(REQUIREMENT):
Leaving out the pictures, retype the lines from the beginning of the listing through the line containing "Given: Select sleeve value 55".

(DATA):
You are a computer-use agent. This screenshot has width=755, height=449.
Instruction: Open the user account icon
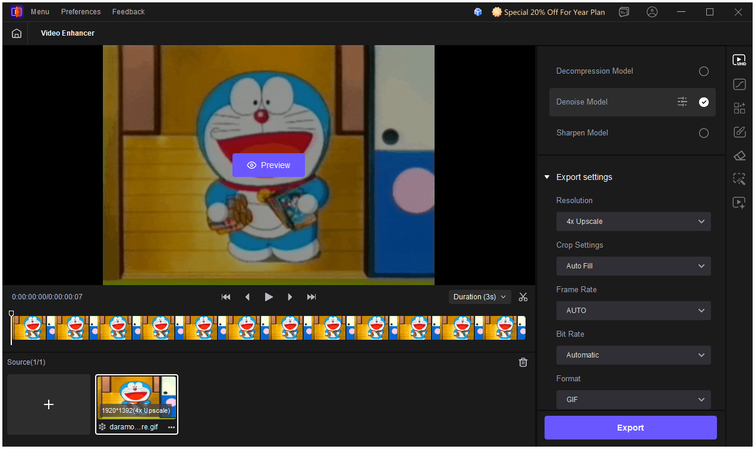coord(652,12)
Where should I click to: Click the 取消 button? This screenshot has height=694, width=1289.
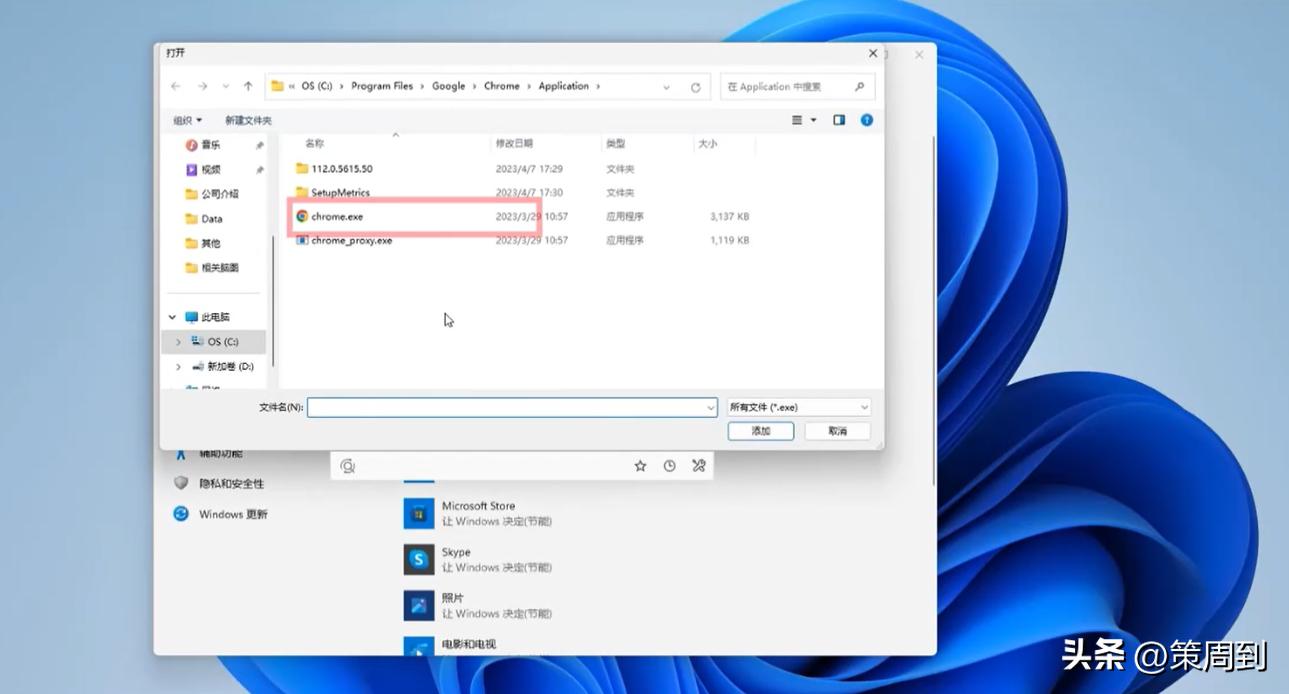837,431
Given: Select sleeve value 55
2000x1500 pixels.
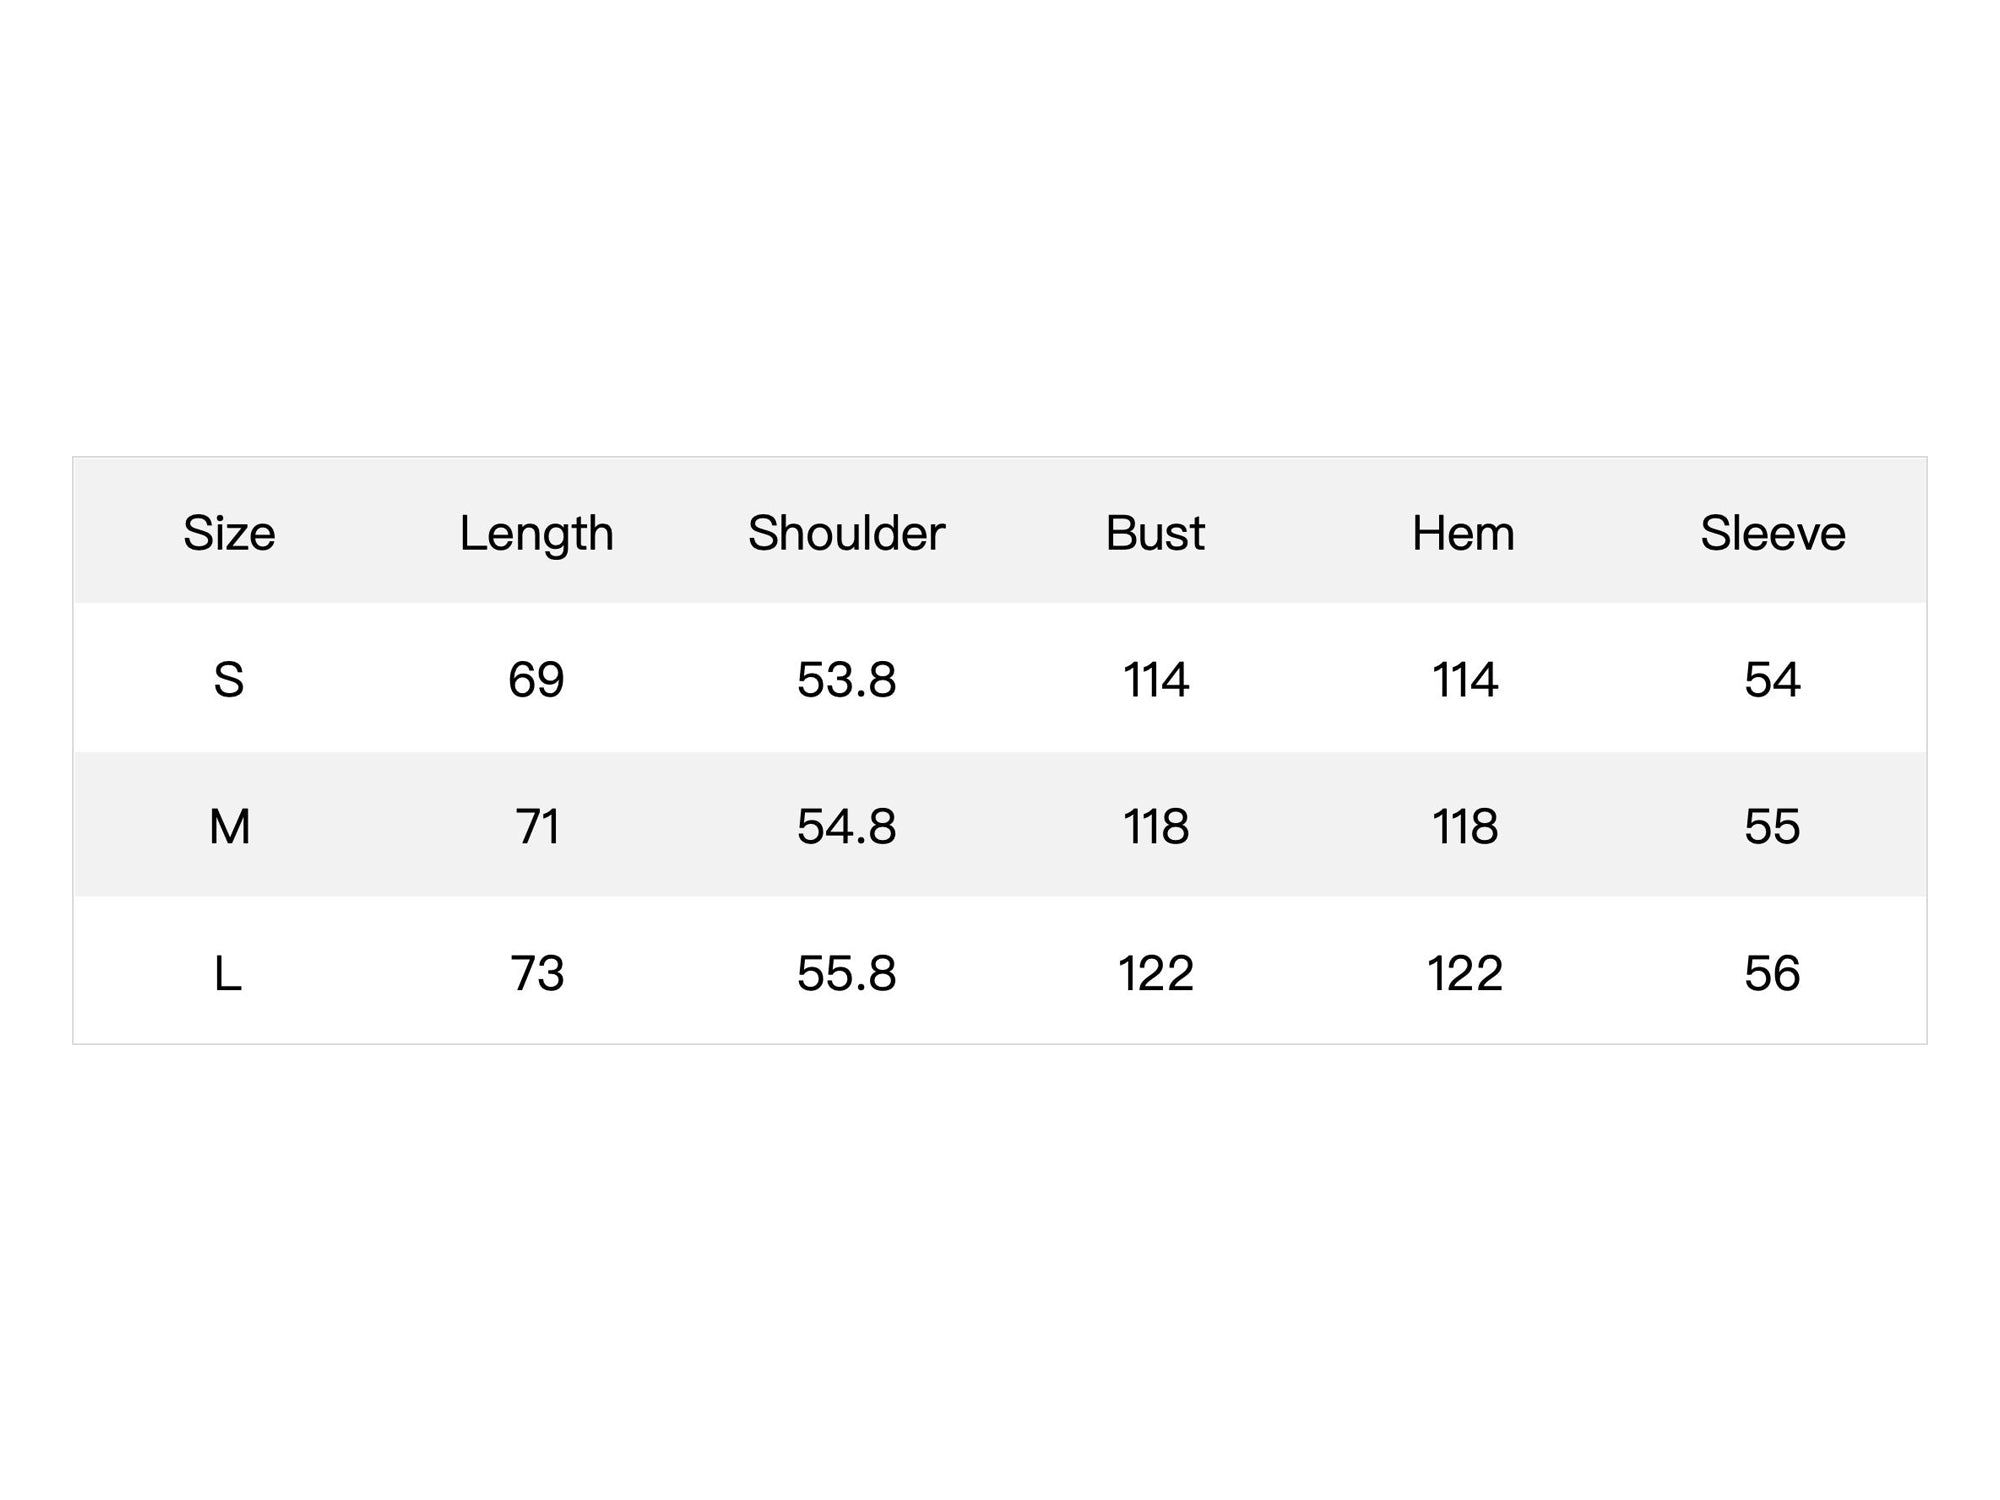Looking at the screenshot, I should pos(1772,827).
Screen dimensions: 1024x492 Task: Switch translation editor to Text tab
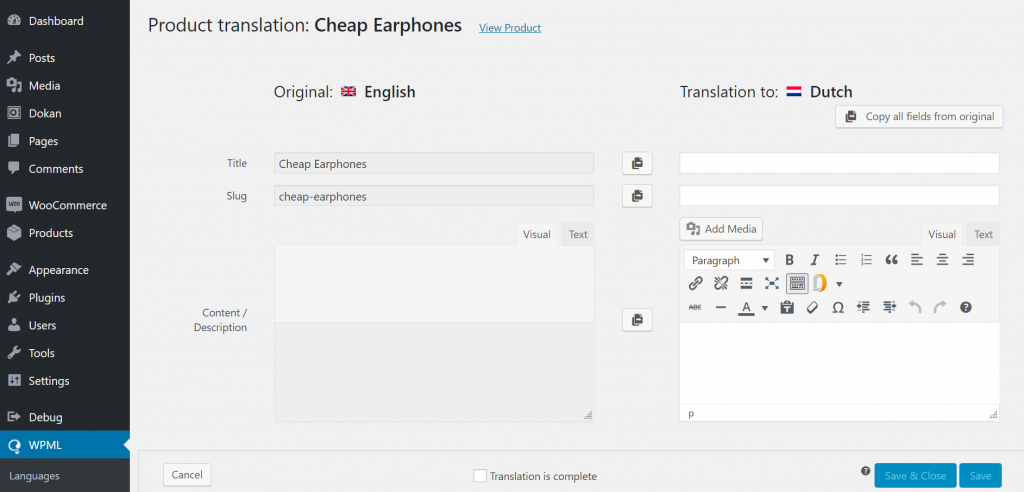(x=983, y=235)
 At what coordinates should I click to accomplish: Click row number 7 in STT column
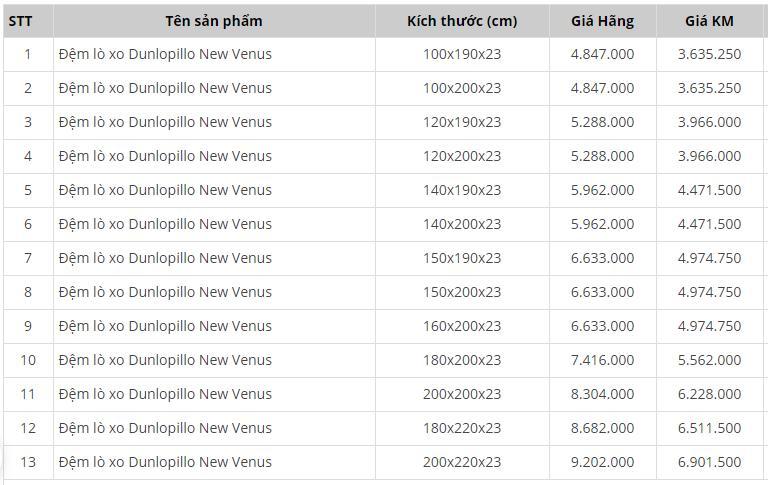tap(28, 258)

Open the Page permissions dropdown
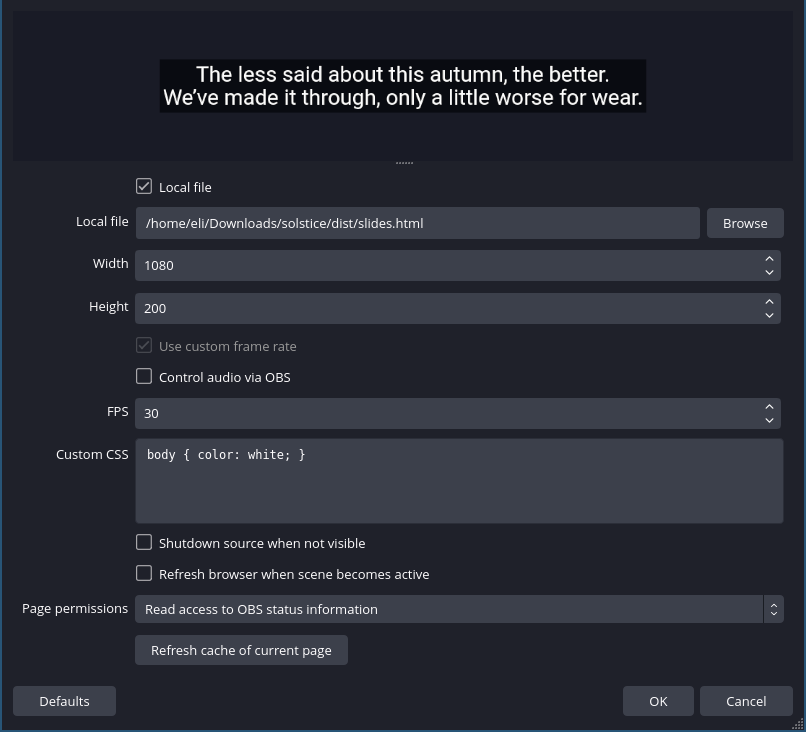[x=459, y=609]

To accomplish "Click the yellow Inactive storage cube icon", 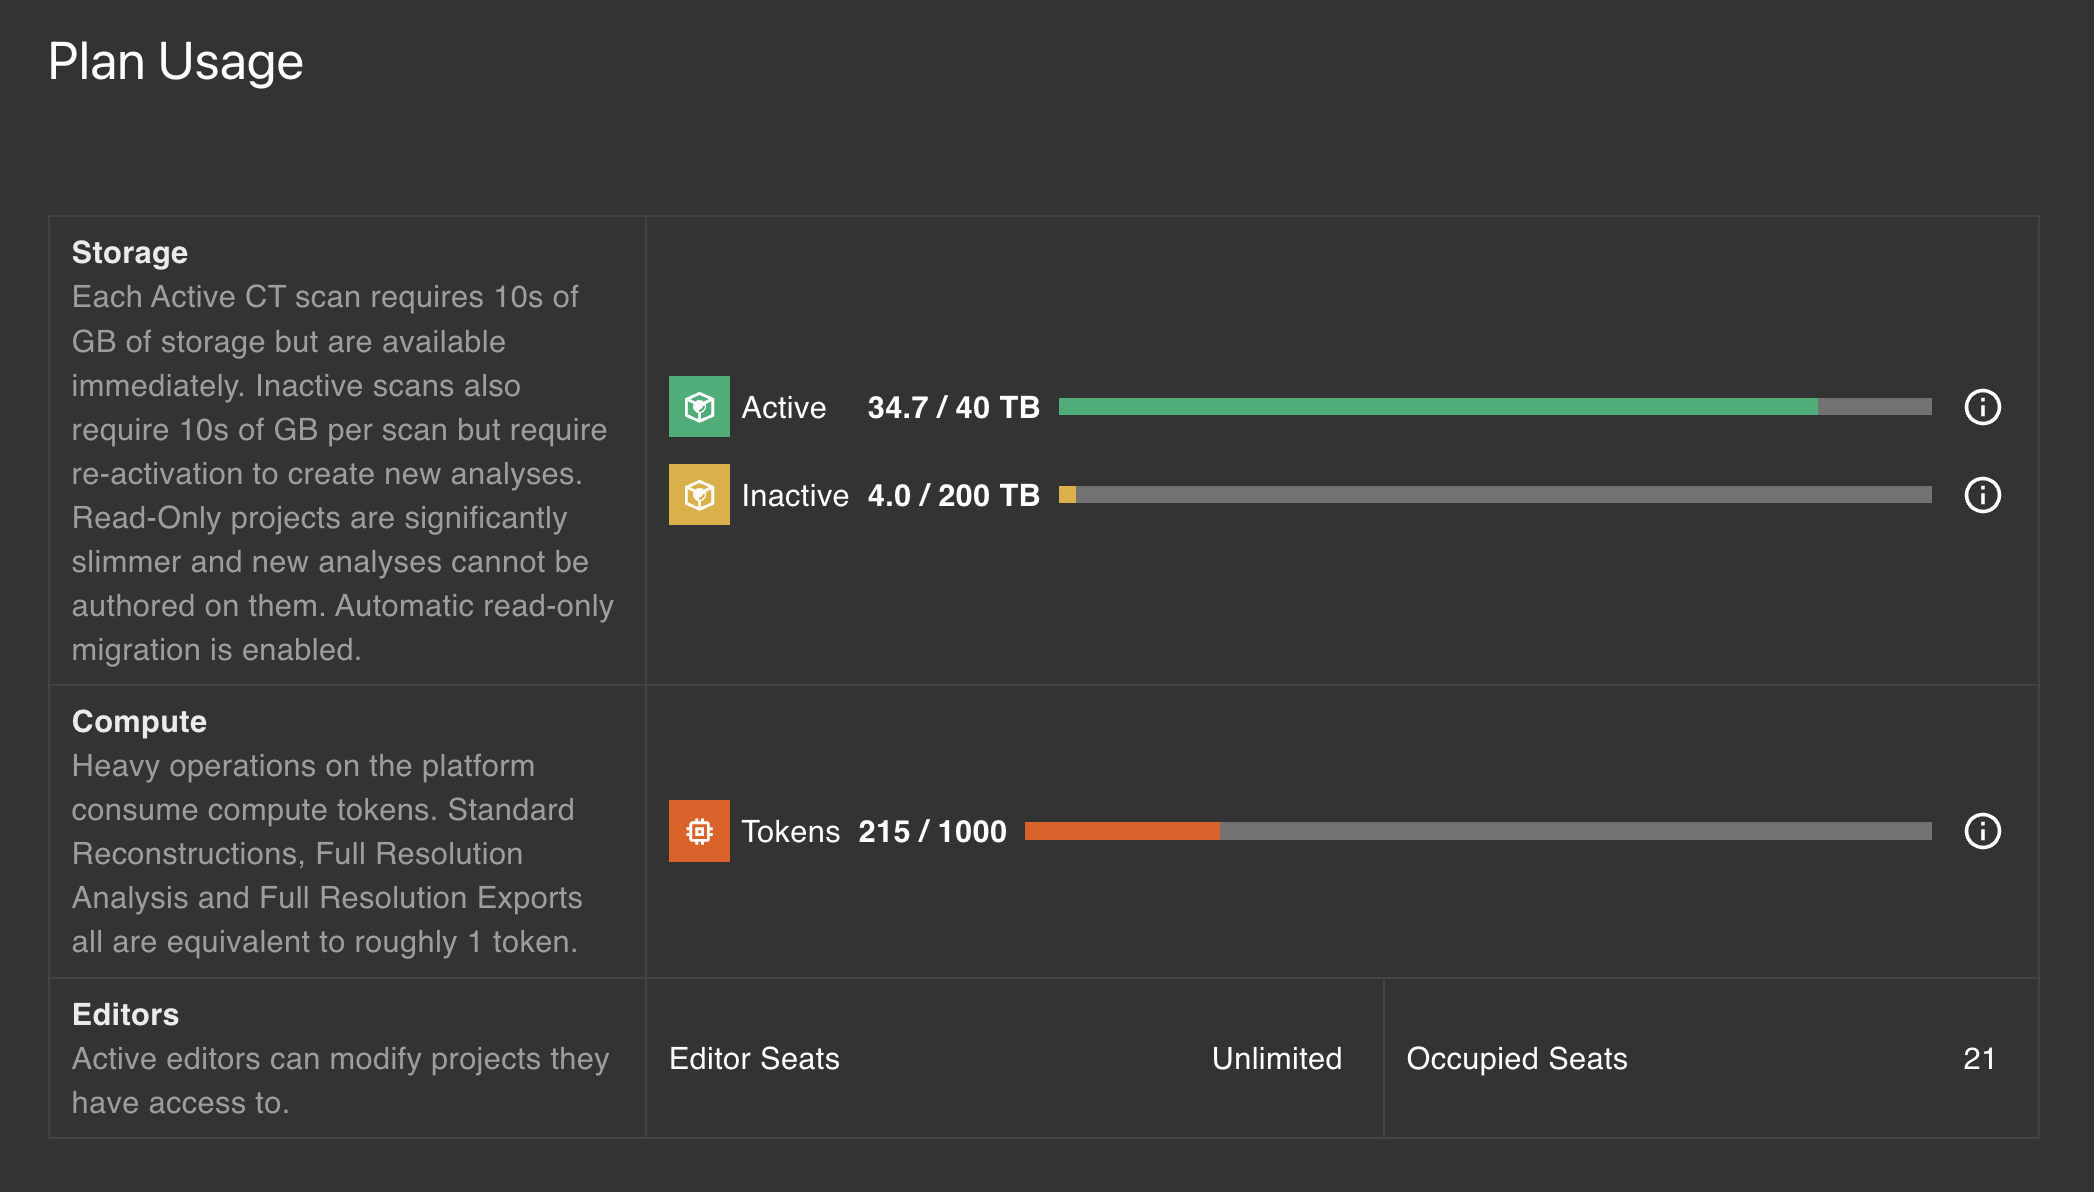I will coord(699,495).

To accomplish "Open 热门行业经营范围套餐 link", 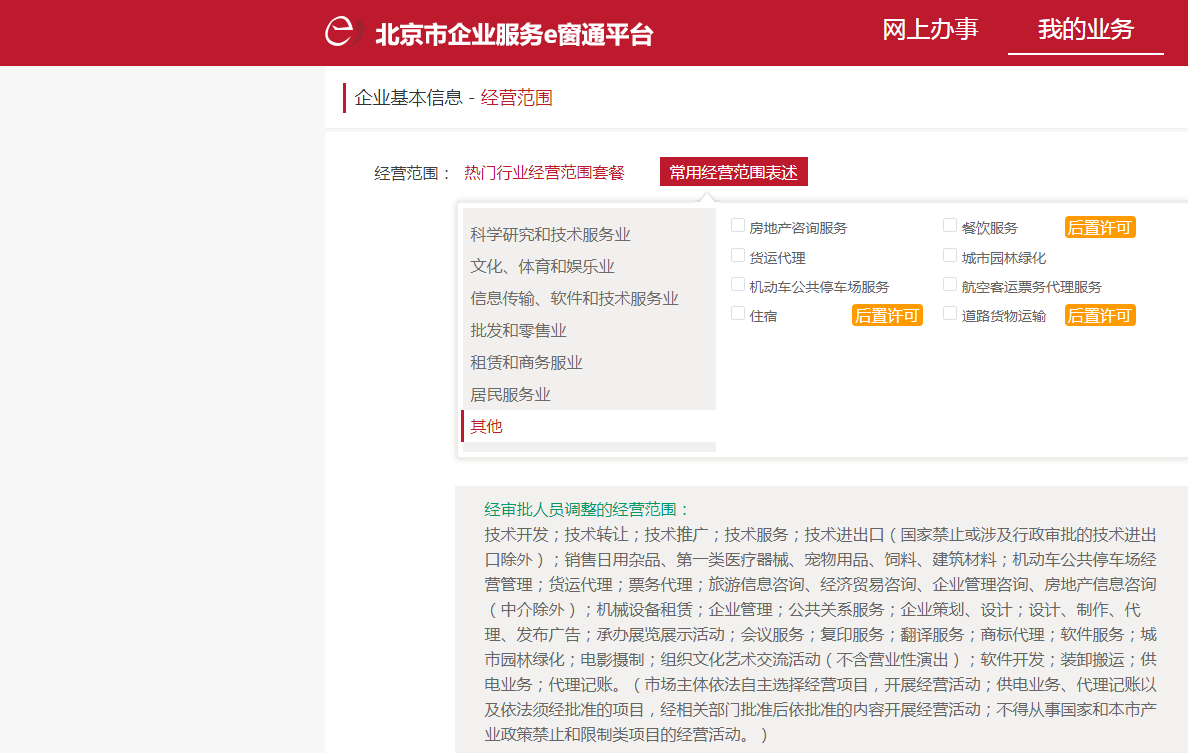I will click(544, 171).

(SOLVED EXERCISE):
You are a computer-use agent. This screenshot has width=755, height=449.
Instruction: Open the user account icon
coord(652,12)
Where should I click to: Click the 取消 button? This screenshot has height=694, width=1289.
837,431
Given: Select sleeve value 55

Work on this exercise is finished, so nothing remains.